– Строить надоть на совесть, дабы людям в глаза затем не стыдно смотреть было. И вообще все в жизни, по совести, надоть делать, тогда и будет все по Божьему: и в стране, и в семье, и в мире.
В Бога я не верил, но перечить не смел, а то затянет свою проповедь всерьез и надолго, а оно мне надо? А оно мне нисколечко не надо. А вот деньжат заработать, ох как надо! Оттого и молчал себе тихо в тряпочку.
Первое время мышцы от постоянных ношений тяжестей болели неимоверно, дядька посматривал искоса, да тихонько посмеивался.
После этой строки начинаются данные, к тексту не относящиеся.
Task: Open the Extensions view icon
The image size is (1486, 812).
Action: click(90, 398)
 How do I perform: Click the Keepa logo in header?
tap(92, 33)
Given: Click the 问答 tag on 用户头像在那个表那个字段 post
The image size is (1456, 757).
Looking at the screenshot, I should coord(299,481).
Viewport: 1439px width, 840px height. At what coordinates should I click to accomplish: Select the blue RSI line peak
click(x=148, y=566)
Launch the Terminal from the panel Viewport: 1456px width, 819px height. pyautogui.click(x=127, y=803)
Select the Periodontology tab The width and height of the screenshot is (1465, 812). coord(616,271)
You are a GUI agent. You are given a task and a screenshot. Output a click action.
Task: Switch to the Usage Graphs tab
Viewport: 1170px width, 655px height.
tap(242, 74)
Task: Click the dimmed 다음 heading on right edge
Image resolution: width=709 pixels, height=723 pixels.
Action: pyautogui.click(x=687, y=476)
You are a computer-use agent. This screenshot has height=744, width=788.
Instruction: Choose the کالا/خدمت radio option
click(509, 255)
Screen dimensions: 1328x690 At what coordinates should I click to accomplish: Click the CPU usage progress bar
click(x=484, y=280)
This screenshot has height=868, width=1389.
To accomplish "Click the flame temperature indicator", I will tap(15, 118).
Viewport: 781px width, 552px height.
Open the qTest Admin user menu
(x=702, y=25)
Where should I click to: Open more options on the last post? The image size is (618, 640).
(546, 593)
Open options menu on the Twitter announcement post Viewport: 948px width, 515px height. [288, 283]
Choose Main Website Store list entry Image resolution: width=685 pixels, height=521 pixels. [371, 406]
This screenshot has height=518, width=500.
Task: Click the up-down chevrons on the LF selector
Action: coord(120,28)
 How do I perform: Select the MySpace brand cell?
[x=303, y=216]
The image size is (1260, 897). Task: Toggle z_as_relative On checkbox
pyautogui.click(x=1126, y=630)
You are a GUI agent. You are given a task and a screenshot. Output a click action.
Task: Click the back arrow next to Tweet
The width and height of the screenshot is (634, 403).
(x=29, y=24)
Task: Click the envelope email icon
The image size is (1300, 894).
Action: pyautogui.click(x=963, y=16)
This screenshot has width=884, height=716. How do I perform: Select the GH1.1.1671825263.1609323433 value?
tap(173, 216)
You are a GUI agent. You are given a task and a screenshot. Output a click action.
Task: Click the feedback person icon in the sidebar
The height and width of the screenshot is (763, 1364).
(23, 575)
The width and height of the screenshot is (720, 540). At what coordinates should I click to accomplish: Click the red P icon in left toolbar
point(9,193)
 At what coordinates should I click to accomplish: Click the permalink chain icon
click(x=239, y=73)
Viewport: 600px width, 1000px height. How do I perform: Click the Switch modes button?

Затем не выдержал, сказал:
– Хиленький совсем, – приподнял мою тощую руку, посмотрел, цокая языком.
– Ниче, – обиженно вытер сопливый нос рукавом, – я вырасту, не меньше тебя, дядька Захар, стану.
– Расти, расти, – усмехнулся он, поглаживая свои пышные, немного закрученные вверх, усы, – эт дело хорошее и нужное… Будешь мне опосля помогать?
– Еще дом строить будем?
– Нам и тут еще делов эге-гей сколько! Фундамент, стены, только начало. Но да, мой первый заказ. А что делать? Работы не стало, производство наше тю-тю, закрыли, куды итить? От я и решил в стройке себя попробовать. А что? Отцу сколько раз в деревне дом латал? А брату какой домище справил?! Что ж я и чужим людям не построю? А деньжата ой как нужны, жена – молодая красавица, двое пацанов растут, малы еще, два и пять годов тока от роду. Но вот подрастут, как ты, их тоже к делу приставлю, неча с гопотой да шпоной якшаться, пусть при деле будут. Я так разумею. Дело пойдет, бригаду соберу, будем дома под ключ ставить, пойдет дело у нас, сердцем чую. Но сначала этот дом построим. Там как Боже углядит. Доделываем стену, завтра крышу крыть начнем.
И тут я услышал тихий шепот, больше похожий не на речь человека, а на шелест ветра в листве.
– Empezar la casa por el tegado,1 – и тихий мужской смех.
И тень промелькнула за левым плечом. Снова моя смерть? Опять рядом, опять ждет или собирается меня прибрать к себе прямо сейчас?! Мне стало так страшно! И так до ужаса обидно! Ну вот, как всегда, только что-то получается, сразу конец всему. Ну почему?! Навернувшиеся слезы я с трудом загнал в глубь, прошептал:
– Еж твои крокодиловы трусы… – радовало, что свои не заморал, а то совсем стыдоба бы вышла.
– Ты чего? – взял меня за подбородок и внимательно стал рассматривать лицо, поворачивая то влево, то вправо, дядька Захар. – Чаво бледный такой аки поганка белая?